Upward sloping spot curve: forward curve above spot curve spot curve above par curve-Why?

as titled, for an upward slopping spot curve, why is the forward curve lying above spot curve? and why is par curve the lowest

also how should i understand this statement

If the spot curve is downward sloping (upward sloping), increasing the initiation date (T*) will result in a forward curve that is a greater distance below (above) the spot curve. appreciated

I wrote an article on the par curve, spot curve, and forward curve that covers this: http://financialexamhelp123.com/par-curve-spot-curve-and-forward-curve/

Look at the last bit: Some Insight into these Curves.

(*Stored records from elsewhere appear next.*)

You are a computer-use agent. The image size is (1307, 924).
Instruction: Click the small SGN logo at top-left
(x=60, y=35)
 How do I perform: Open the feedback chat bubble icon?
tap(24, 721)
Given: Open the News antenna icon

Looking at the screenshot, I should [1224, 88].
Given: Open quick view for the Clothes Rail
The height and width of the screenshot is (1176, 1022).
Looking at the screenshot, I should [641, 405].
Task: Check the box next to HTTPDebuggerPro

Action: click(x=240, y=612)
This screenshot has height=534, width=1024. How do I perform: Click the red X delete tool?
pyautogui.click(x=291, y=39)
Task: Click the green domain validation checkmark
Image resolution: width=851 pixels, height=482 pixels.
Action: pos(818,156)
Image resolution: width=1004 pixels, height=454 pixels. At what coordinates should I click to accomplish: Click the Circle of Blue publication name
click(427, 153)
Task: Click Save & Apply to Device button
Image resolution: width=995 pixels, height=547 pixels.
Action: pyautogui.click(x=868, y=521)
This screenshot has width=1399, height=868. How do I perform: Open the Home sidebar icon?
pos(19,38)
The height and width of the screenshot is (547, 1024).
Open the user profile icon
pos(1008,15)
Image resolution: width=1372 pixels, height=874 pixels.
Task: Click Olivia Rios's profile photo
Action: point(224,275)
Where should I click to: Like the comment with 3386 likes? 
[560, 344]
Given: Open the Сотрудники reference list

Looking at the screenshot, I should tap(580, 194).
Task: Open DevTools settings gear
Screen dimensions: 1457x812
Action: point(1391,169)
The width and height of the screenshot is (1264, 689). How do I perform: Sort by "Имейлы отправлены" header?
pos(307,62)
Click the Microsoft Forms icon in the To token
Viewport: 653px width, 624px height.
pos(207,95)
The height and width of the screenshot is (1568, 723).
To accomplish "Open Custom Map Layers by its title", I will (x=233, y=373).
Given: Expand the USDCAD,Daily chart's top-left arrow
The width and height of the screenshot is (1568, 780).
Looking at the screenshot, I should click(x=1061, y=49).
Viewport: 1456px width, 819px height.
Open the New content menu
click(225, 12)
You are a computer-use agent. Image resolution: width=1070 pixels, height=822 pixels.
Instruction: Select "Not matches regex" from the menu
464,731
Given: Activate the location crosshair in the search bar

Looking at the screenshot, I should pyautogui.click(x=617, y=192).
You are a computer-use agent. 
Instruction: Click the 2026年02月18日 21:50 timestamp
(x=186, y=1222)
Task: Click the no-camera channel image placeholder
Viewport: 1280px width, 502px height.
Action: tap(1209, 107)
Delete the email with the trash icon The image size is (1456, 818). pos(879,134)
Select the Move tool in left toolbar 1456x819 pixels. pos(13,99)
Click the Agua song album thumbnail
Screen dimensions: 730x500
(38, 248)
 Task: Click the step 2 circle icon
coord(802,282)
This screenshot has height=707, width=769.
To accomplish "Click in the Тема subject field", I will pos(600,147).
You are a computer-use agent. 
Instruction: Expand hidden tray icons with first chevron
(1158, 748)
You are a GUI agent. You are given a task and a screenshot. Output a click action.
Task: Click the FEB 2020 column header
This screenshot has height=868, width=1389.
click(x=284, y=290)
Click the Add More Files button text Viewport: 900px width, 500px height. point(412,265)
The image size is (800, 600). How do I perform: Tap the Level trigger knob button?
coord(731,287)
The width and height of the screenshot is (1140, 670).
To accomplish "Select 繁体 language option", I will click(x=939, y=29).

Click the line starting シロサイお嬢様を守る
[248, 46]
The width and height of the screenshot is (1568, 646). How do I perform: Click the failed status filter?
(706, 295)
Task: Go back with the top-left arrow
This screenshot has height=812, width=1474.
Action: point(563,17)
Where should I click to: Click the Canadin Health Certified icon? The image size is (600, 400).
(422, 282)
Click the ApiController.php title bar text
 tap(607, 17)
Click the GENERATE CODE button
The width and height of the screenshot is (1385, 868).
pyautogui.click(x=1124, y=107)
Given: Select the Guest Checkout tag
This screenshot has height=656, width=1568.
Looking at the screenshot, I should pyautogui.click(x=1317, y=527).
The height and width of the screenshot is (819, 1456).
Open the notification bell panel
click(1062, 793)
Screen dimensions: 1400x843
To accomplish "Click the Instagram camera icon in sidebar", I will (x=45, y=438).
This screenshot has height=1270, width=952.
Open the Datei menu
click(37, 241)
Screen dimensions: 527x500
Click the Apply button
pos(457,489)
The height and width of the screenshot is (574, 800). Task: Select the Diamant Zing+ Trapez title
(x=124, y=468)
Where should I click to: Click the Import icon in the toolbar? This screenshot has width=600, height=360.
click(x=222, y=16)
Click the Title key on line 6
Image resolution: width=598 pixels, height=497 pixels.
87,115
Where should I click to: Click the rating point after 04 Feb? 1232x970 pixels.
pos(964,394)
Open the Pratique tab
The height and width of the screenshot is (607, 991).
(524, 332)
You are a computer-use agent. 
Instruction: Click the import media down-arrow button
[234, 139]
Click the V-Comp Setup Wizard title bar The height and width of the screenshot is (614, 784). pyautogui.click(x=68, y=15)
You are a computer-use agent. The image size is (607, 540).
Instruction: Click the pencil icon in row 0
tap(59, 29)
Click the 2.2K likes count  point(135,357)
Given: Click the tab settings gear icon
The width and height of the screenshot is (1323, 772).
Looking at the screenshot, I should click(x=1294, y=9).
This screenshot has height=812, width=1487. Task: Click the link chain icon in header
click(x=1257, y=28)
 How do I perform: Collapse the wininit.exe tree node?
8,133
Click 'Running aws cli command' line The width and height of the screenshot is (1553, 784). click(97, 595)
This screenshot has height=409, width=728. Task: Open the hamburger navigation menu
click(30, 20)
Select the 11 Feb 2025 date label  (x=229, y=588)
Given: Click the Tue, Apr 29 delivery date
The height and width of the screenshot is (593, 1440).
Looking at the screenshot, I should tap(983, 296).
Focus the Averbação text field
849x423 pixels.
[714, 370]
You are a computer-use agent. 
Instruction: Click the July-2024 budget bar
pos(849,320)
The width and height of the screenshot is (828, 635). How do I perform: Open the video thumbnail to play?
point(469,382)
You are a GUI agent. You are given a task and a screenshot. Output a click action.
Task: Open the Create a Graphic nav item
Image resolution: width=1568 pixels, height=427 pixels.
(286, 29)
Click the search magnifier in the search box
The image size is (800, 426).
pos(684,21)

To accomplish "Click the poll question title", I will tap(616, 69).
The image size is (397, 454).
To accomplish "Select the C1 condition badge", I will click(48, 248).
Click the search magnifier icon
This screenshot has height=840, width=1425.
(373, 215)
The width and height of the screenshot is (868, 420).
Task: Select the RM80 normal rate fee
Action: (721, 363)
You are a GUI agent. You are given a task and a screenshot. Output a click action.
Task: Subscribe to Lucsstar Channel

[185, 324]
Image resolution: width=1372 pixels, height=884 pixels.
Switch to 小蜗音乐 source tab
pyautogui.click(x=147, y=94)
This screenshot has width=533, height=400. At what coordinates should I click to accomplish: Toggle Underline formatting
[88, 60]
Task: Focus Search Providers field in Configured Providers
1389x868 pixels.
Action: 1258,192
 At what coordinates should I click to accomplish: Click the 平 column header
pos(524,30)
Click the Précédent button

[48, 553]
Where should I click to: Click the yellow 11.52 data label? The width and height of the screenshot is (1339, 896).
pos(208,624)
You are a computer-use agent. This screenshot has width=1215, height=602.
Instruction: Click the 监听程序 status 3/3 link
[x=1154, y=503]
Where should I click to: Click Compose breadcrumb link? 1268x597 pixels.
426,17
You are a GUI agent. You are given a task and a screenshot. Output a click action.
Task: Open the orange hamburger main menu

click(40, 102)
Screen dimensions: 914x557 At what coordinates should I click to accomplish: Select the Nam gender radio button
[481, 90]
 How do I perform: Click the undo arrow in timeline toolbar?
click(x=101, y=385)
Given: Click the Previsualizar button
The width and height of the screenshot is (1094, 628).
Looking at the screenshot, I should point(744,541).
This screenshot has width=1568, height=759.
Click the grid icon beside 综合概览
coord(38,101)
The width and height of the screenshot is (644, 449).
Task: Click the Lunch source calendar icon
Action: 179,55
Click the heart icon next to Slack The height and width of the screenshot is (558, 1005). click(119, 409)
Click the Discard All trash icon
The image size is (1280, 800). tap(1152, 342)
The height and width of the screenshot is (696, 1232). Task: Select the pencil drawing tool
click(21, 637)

umm, i still dont get why forward curve is necessarily above the spot curve…

bcos spot curve rates decides the forward curve rates…

so if the spot curve were rising - the forward curve would rise too and be above the spot curve.

it would be violating good ol’ math if it went any other way!

(1+s2)^2 = (1+s1) ( 1+1f1)

1f1 is the 1 year forward rate, 1 year from now. s1 and s2 are the spot rate at time period 1 and 2.

if s2 is > s1 - it is a steadily rising curve — the above makes sure that 1f1 would be above s1 and below s2 …

(and this is what I have also tried to say above).

It follows from that relationship that the steeper the yield curve the bigger the incremental one year forward rates?

We also know that’s when managers see opportunity to “ride the yield curve”. How are these tied together mathematically?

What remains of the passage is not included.